- Task statement
Given the records below, would you repeat exactly the lines that begin at the one containing "Given: Click the" and end at the one containing "has width=1292, height=924.", inclusive?

- Excerpted records
----------
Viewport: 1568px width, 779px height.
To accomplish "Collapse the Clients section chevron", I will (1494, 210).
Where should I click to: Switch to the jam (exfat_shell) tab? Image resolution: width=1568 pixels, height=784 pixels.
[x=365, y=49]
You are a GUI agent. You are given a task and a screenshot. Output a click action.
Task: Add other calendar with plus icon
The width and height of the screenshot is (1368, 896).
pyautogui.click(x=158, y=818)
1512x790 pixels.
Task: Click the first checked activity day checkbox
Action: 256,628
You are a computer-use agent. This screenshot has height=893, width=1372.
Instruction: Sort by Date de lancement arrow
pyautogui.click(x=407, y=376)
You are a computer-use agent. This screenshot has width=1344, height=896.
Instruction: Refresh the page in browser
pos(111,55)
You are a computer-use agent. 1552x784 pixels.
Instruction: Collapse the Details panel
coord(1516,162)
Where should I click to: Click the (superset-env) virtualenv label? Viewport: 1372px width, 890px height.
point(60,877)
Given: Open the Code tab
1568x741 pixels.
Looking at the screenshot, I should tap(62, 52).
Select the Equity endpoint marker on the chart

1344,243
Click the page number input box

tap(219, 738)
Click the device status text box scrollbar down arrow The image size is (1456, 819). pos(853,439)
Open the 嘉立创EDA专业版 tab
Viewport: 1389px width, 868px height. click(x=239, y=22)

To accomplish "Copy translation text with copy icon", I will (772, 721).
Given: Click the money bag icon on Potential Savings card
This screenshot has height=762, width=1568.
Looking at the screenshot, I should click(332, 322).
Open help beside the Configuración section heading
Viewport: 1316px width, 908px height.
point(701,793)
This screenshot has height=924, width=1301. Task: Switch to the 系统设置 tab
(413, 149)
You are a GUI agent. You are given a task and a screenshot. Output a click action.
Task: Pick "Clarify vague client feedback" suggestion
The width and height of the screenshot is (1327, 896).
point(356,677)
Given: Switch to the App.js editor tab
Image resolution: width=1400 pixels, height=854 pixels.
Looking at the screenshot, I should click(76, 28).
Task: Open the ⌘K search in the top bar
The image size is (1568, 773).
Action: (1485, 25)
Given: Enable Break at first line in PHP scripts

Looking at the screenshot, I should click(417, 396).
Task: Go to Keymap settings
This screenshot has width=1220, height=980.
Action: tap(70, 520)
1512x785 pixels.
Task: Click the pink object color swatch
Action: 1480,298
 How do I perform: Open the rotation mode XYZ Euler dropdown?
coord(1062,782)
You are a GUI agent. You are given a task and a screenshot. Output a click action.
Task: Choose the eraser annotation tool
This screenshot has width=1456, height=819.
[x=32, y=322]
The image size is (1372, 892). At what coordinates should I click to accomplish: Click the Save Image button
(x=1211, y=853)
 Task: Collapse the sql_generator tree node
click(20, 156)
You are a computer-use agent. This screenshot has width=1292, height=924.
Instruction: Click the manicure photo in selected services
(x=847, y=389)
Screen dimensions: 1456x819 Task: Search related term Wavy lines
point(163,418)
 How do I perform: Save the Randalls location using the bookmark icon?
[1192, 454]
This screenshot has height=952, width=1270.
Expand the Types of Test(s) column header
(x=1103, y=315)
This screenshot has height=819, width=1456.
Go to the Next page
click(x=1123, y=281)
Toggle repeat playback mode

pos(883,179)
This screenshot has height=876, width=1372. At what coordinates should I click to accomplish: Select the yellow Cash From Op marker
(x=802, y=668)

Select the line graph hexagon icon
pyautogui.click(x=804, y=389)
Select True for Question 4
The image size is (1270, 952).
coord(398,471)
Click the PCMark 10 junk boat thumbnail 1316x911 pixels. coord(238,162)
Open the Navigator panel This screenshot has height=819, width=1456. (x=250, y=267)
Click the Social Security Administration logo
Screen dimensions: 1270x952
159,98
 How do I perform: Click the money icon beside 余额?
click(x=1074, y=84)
----------
- Answer to the exercise
Given: Click the money bag icon on Potential Savings card
This screenshot has height=762, width=1568.
Looking at the screenshot, I should click(332, 322).
Open help beside the Configuración section heading
Viewport: 1316px width, 908px height.
point(701,793)
This screenshot has height=924, width=1301. Task: Switch to the 系统设置 tab
(413, 149)
You are a GUI agent. You are given a task and a screenshot. Output a click action.
Task: Pick "Clarify vague client feedback" suggestion
The width and height of the screenshot is (1327, 896).
point(356,677)
Given: Switch to the App.js editor tab
Image resolution: width=1400 pixels, height=854 pixels.
Looking at the screenshot, I should click(76, 28).
Task: Open the ⌘K search in the top bar
The image size is (1568, 773).
Action: (1485, 25)
Given: Enable Break at first line in PHP scripts

Looking at the screenshot, I should click(417, 396).
Task: Go to Keymap settings
This screenshot has width=1220, height=980.
Action: tap(70, 520)
1512x785 pixels.
Task: Click the pink object color swatch
Action: 1480,298
 How do I perform: Open the rotation mode XYZ Euler dropdown?
coord(1062,782)
You are a GUI agent. You are given a task and a screenshot. Output a click action.
Task: Choose the eraser annotation tool
This screenshot has width=1456, height=819.
[x=32, y=322]
The image size is (1372, 892). At what coordinates should I click to accomplish: Click the Save Image button
(x=1211, y=853)
 Task: Collapse the sql_generator tree node
click(20, 156)
You are a computer-use agent. This screenshot has width=1292, height=924.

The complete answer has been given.